The planetary core of Mars may extend up to 0.5 Mars radius. Dynamo theory does not predict much magnetism for Mars, due to the current absence of thermal convection inside the core (e.g., Schubert et al. 1992). Such a very weak magnetism implies that the planetary core must have cooled quickly and the current magnetism may be the relic of a dead turn-off dynamo, a fossilized remnant left in crustal rocks of earlier interior activity.

2.2.3.4 Jupiter The data for Jupiter are consistent with some kind of active magnetic dipole, of strength ~ 1.5 × 1024 Gauss m3. The radius of Jupiter is 71,370 km. The magnetic field strength at the equatorial surface amounts to ~ 4.1 Gauss (e.g. Lanzerotti & Krimigis 1985).
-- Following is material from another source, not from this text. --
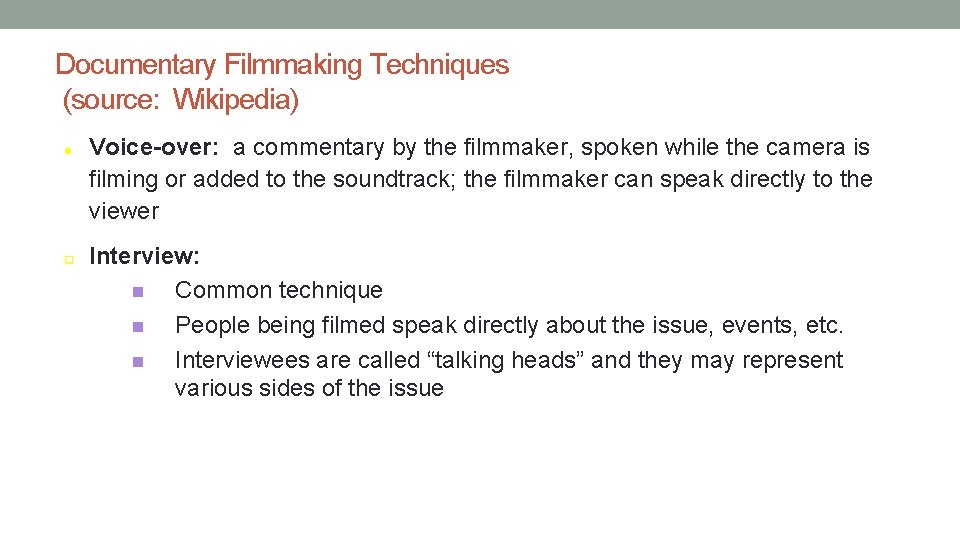Viewport: 960px width, 540px height.
Task: Click the bold 'Voice-over:' heading
Action: (x=154, y=147)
Substantial polarized synchrotron radio emission comes from Jupiter, implying the presence of a strong dipolar magnetic field, rotating with the same period as for the planet as a whole. The position of the moon Io seems to affect the intensity of the radio emission coming from the magnetosphere of Jupiter, possibly due to the matter being spurned out from the volcanoes of Io.

A substantial dynamo can be sustained by a highly turbulent MHD flow inside Jupiter (e.g., Hubbard 1984), involving a convecting electrically conducting dynamo in the planet's interior.
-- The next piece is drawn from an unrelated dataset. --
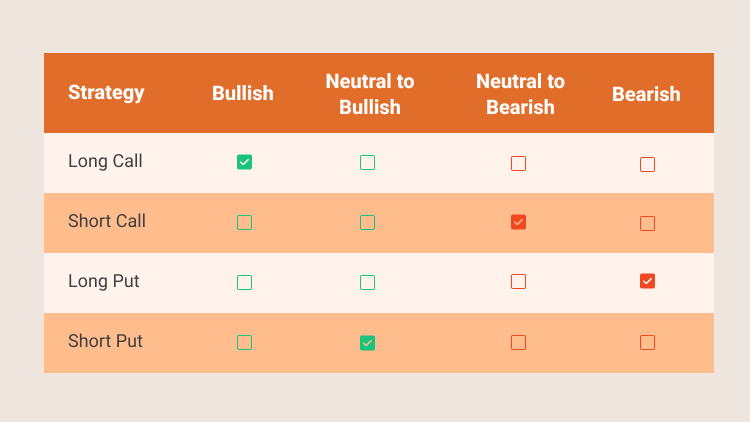Uncheck the Long Call Bullish checkbox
2.2.3.5 Saturn     The data for Saturn are consistent with some kind of active magnetic dipole, of strength ~ 9 × 1022 Gauss m3. The radius of Saturn is ~ 60330 km. The magnetic field strength at the equatorial surface amounts to ~ 0.4 Gauss (e.g., Lanzerotti & Krimigis 1985).

In Saturn, the magnetic field may be generated and maintained somewhere in the outer core by dynamo action. The rough extent of the dynamo region is above 0.4 and below 0.6 Saturn radii, in the outer core of liquid-metallic-hydrogen and semiconducting-molecular-hydrogen (Hubbard & Stevenson 1984).
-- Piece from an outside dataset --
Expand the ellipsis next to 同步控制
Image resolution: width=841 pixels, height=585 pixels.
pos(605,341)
2.2.3.6 Uranus     The data for Uranus are consistent with some kind of active magnetic dipole, of strength ~ 5 × 1020 Gauss m3. The radius of Uranus is ~ 12800 km. The magnetic field strength at the equatorial surface amounts to about 0.23 Gauss (e.g., Table 3.2 in Lang 1992).

In Uranus, the magnetic field may be generated and maintained by dynamo action. The rough extent of the dynamo region is above 0.3 and below 0.7 Uranus radii, through nonuniform motions in a highly ionic conducting fluid (Podolak et al. 1991).

2.2.3.7 Neptune and Pluto     The data for Neptune are consistent with some kind of active magnetic dipole, of strength ~ 2.5 × 1020 Gauss m3. The radius of Neptune is ~ 12380 km. The magnetic field strength at the equatorial surface amounts to about 0.13 Gauss (e.g., Table 3.2 in Lang 1992).

In the large planets Uranus and Neptune, it has been argued that the magnetic field could also be generated in a shell at intermediate depth in the planetary interior, not in the core (Kivelson et al. 1997).